"""

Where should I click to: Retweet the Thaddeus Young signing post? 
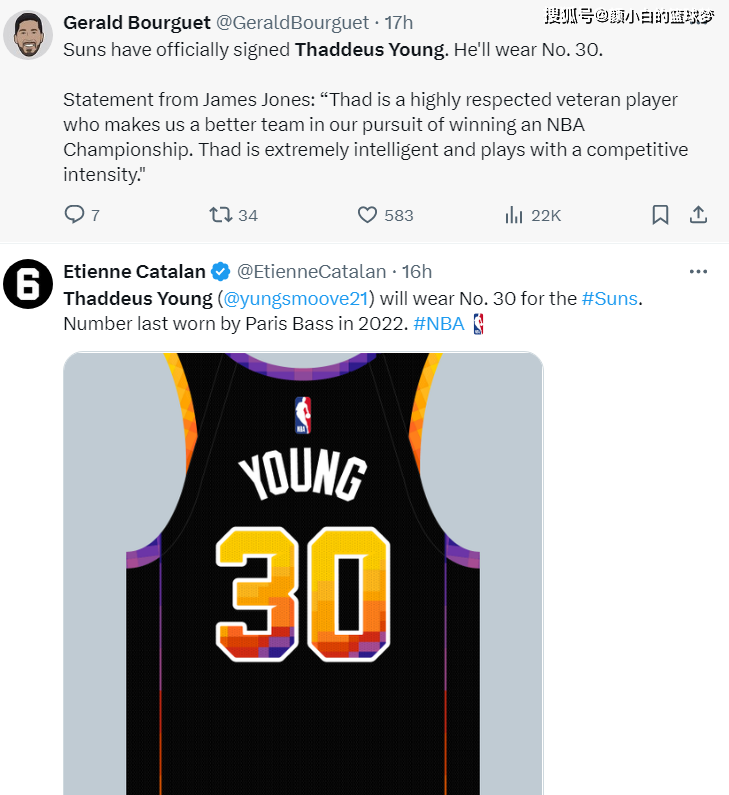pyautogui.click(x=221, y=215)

"""
"""

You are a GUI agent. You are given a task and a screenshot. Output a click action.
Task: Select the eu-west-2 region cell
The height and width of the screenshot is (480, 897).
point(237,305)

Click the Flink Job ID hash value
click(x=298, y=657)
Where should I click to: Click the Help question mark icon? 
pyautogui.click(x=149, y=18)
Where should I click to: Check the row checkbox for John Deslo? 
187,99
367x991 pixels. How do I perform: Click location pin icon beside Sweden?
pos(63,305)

"""
"""

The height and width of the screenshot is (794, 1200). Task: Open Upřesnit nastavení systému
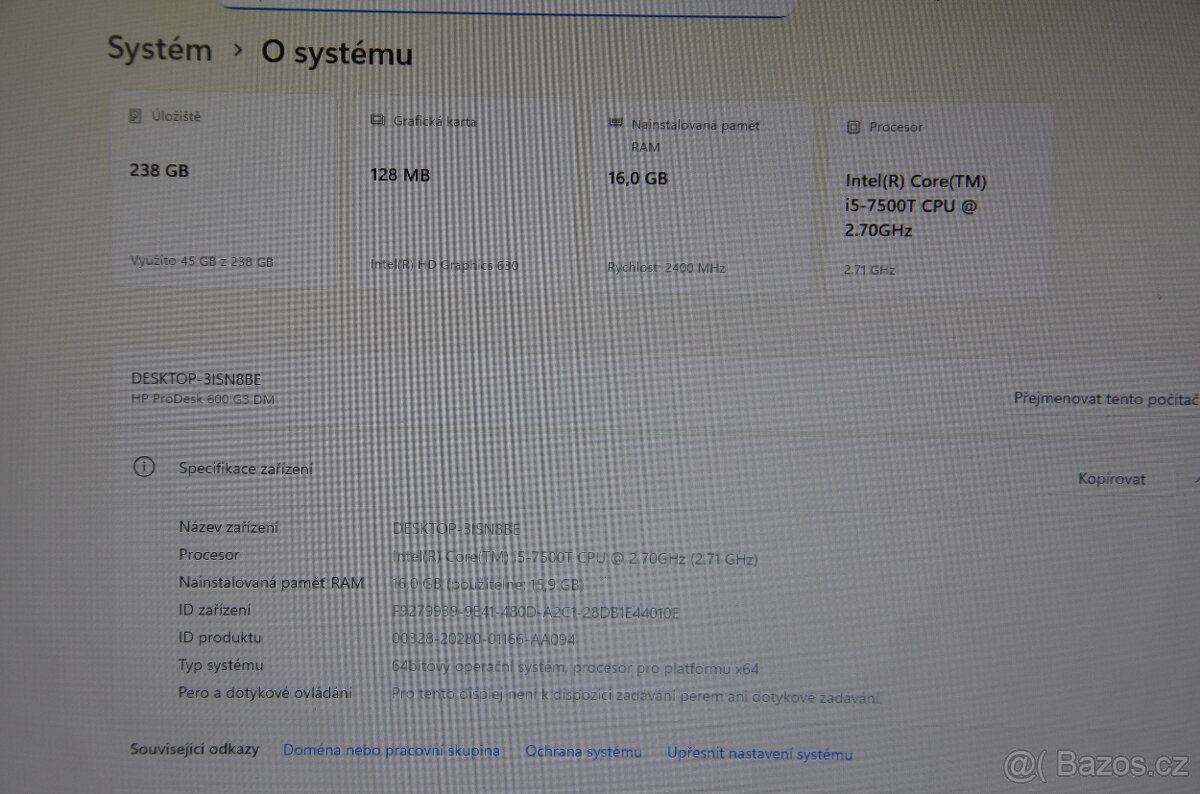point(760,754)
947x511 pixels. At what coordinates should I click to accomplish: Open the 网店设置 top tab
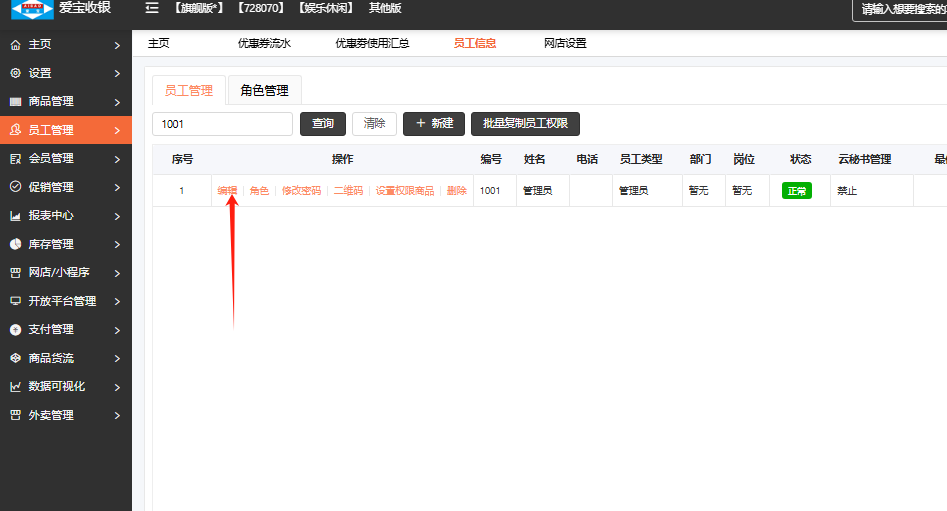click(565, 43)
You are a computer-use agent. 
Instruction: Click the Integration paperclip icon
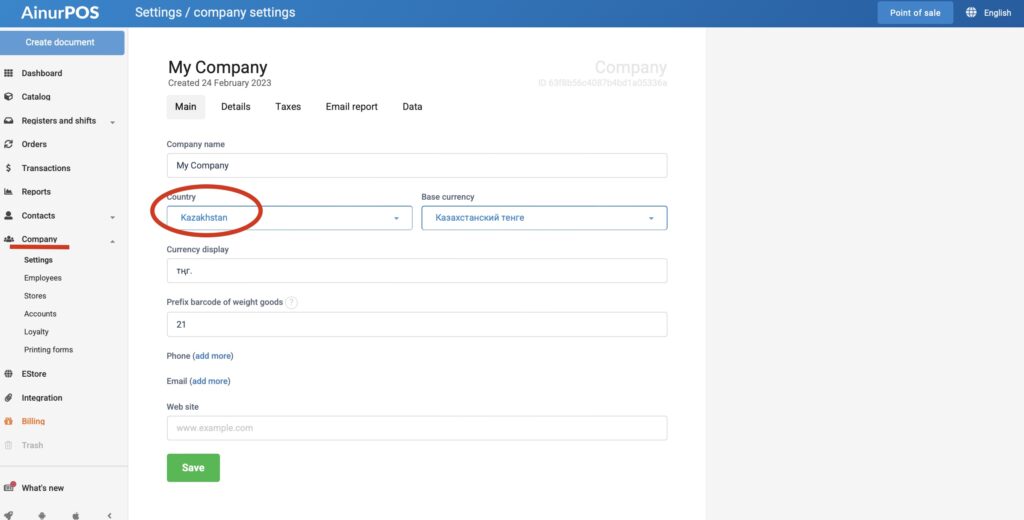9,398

"""

WORK INSTRUCTION: Note every line of the records that holds the word "agent", and copy it.

EXPECTED ANSWER:
You are a GUI agent. You are given a task and a screenshot. Output a click action.
You are a computer-use agent. 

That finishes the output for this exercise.